Information about how to access appointments through these healthcare partners next week is below (note: appointments will be announced and opened by each entity as they receive vaccine supply confirmations):
• NHRMC: Vaccinations can be scheduled at nhrmc.org/coronavirus or by calling (910) 662-2020 when appointments are available. NHRMC now has an email list available for anyone to sign up to receive notifications when COVID-19 vaccine appointments are available. The link to sign up can be found here.
• Wilmington Health: Vaccinations can be scheduled at WilmingtonHealth.com/COVIDvaccine or by calling (910) 407-5115 when appointments are available.
"New Hanover County Public Health has worked diligently to make the vaccination process as easy and efficient as possible - ramping up staffing and resources, working with partners, and continuously improving processes," said Fayko. "We are also in the process of finalizing an online scheduling system that will be launched the first week of February, when we open up additional first-dose appointments, which will make it even easier for people to book appointments. We will still be limited in the number of appointments we can offer, based on the supply we have, but we believe this will be a good improvement for the customer experience, coupled with our dedicated call center that will continue to take appointments."

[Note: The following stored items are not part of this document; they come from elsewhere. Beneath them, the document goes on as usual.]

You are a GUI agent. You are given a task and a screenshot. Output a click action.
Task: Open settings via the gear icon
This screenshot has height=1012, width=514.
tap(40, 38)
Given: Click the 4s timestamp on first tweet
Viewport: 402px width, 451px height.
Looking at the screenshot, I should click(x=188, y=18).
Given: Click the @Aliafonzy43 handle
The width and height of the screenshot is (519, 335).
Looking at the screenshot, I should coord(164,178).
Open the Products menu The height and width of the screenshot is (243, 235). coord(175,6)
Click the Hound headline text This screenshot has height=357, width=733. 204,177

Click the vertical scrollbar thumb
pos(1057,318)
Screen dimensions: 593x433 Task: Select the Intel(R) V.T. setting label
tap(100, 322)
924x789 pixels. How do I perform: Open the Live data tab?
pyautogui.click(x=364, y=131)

New Hanover County is also focusing on specific outreach to historically marginalized communities, communities of color, indigenous people groups, older adults who are home-bound, those facing homelessness, and others. The county’s Office of Diversity and Equity has led these efforts, working with community partners to call people directly and schedule them for vaccinations at targeted outreach sites. More than 600 people in the community were vaccinated through these outreach efforts just this week, and this effort will continue in the months to come. In addition, the county is partnering with MedNorth and Cape Fear Clinic to provide vaccine and assist their efforts to reach eligible patients as well.

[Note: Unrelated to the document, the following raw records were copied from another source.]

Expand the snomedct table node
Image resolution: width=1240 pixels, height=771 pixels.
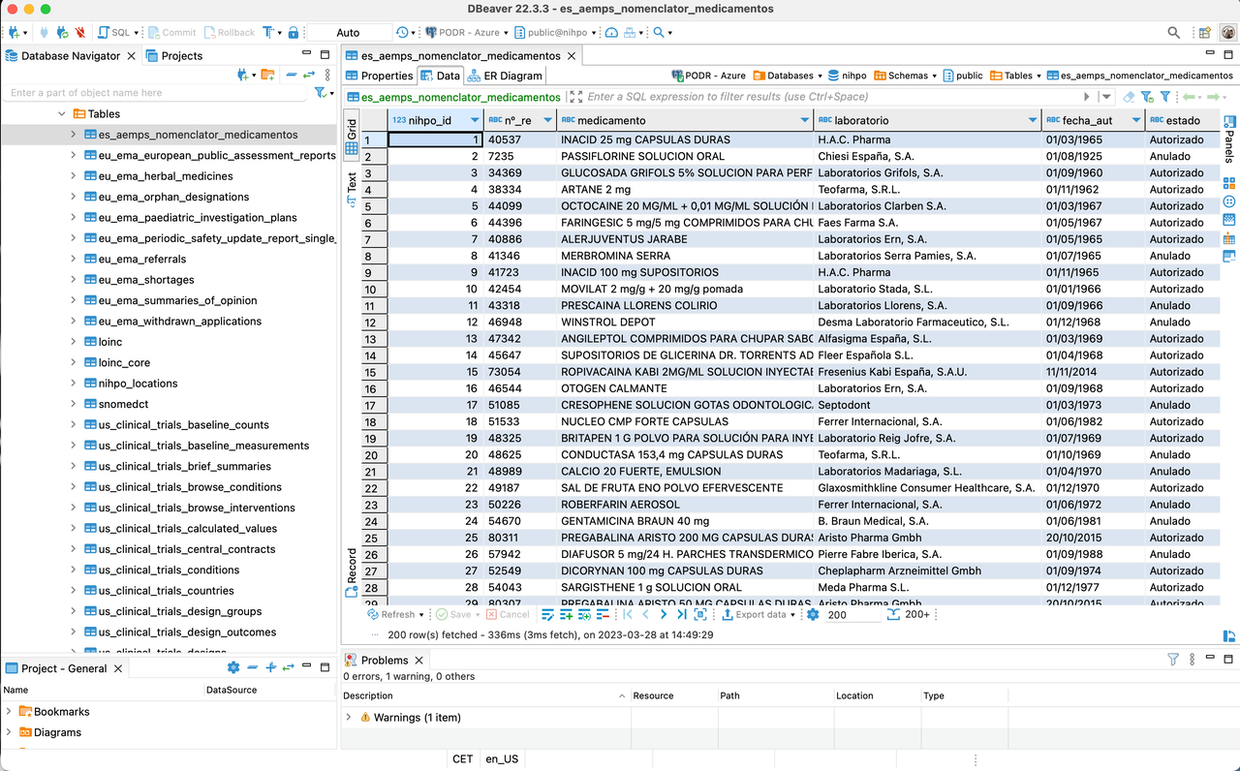(76, 404)
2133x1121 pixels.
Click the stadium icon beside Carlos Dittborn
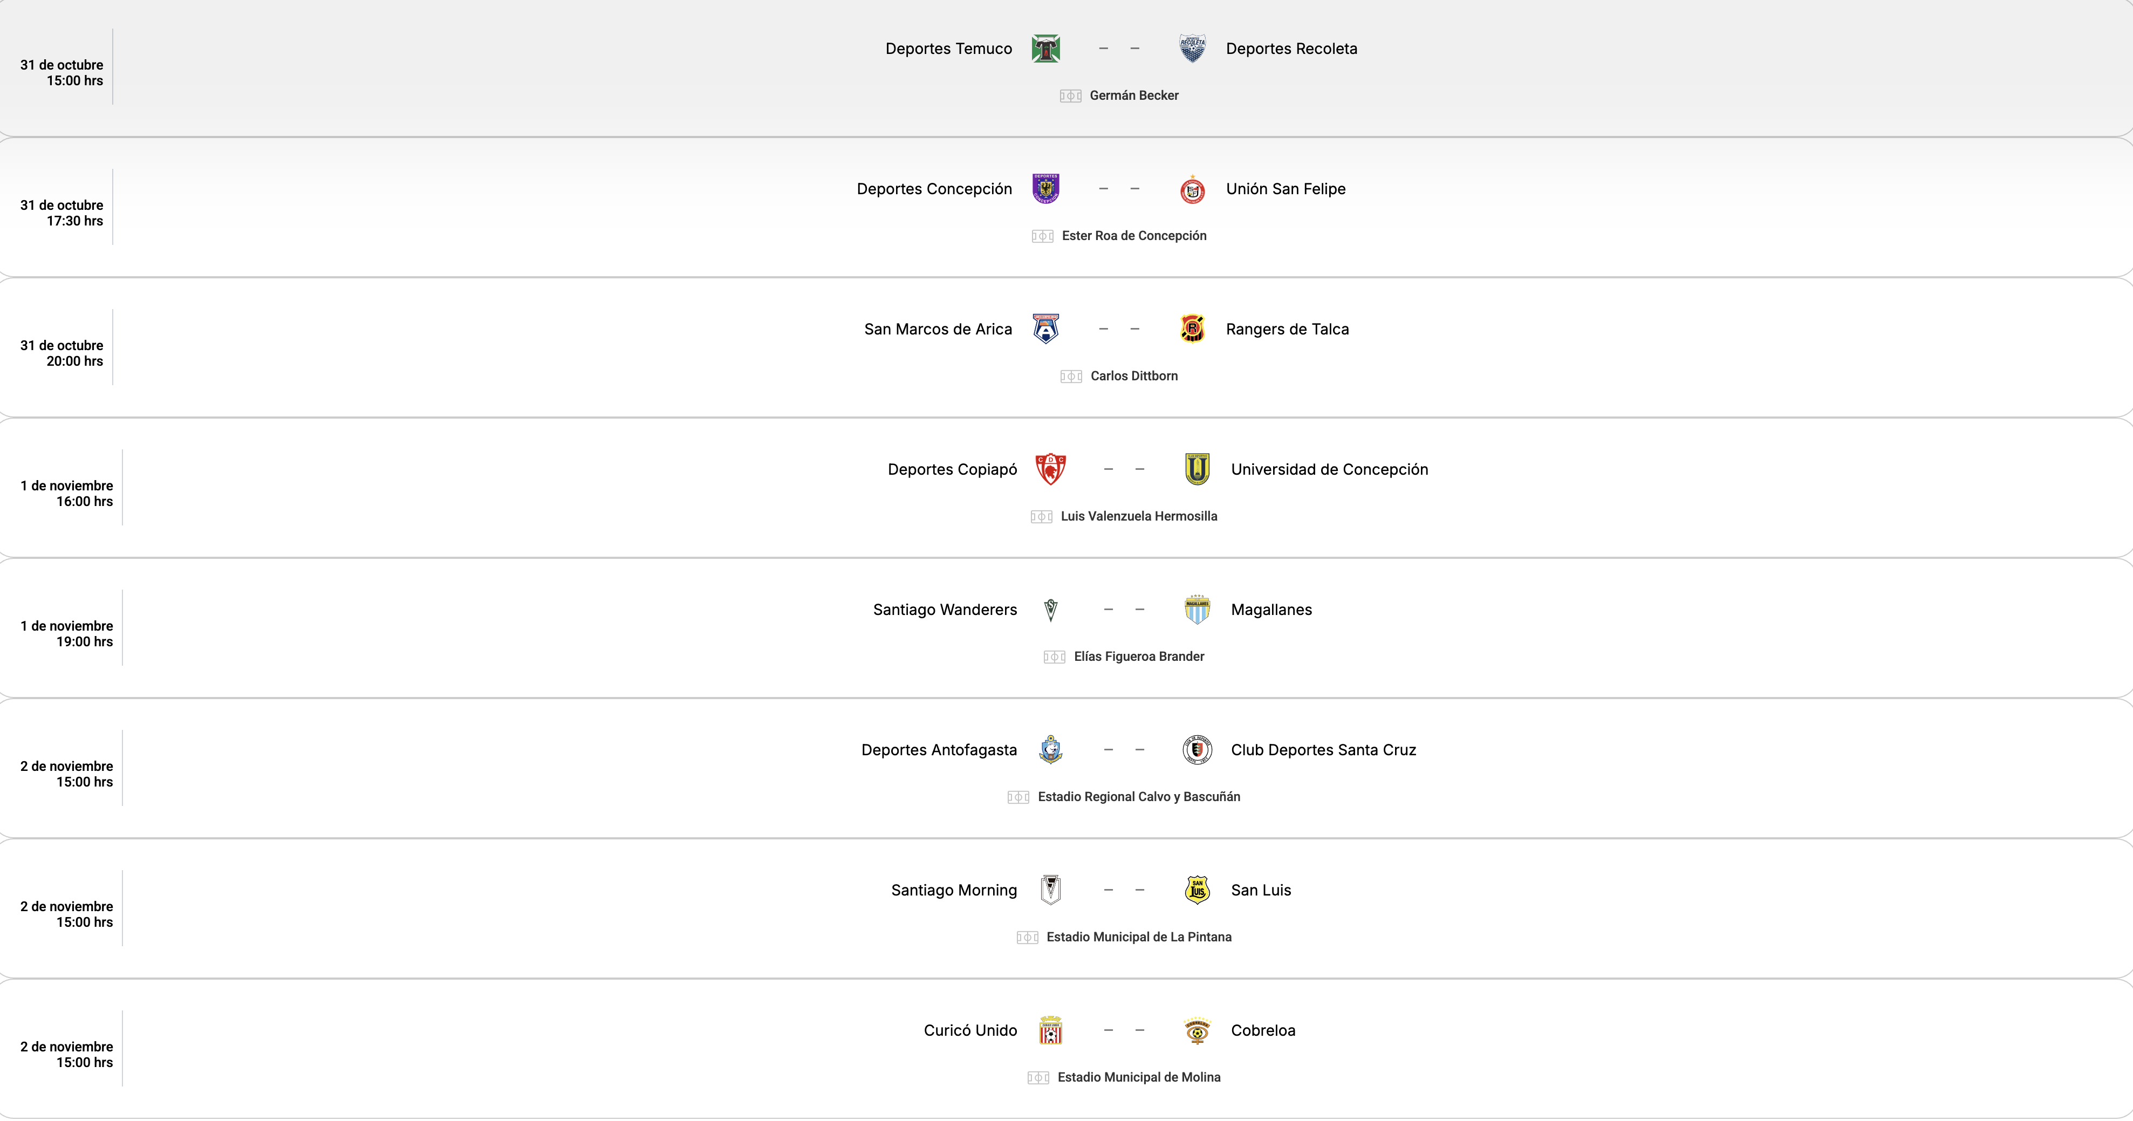[x=1071, y=377]
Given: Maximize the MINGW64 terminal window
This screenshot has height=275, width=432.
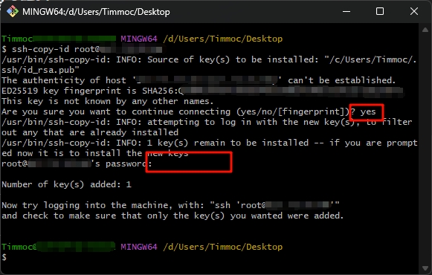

NCDHHS Reports First Identified Case of B.1.1.7 COVID-19 Variant in NC
On January 23rd, the North Carolina Department of Health and Human Services reported the first identification in a North Carolina resident of the COVID-19 variant called B.1.1.7, which was first detected in the United Kingdom in December. The B.1.1.7 variant was identified in a sample from an adult in Mecklenburg County processed by Mako Medical Laboratories.
In the United States, 195 cases of B.1.1.7 had been reported in 21 states as of January 22nd, 2021. Early data suggest that this variant may be more contagious than other variants. Current COVID-19 vaccines are expected to be effective against the new variant.
"While expected, identification of this COVID-19 variant in North Carolina is concerning, especially at the same time as we are already seeing very high numbers of cases," said NCDHHS Secretary Mandy Cohen, MD. "It is more important than ever to practice the 3Ws."
State health officials advise people to stay home except for essential activities and avoid gathering, especially indoors, with people who do not live with you. If you absolutely must travel or be with people you do not live with, get tested in advance, keep it small and outdoors and always wear a mask.
North Carolina's Modified Stay at Home Order is in effect. This order requires people to stay at home between the hours of 10 p.m. and 5 a.m. Businesses including restaurants, bars, entertainment venues, personal care businesses, most retail stores and more, are required to close by 10 p.m. In addition, all onsite alcohol consumption sales must end by 9 p.m.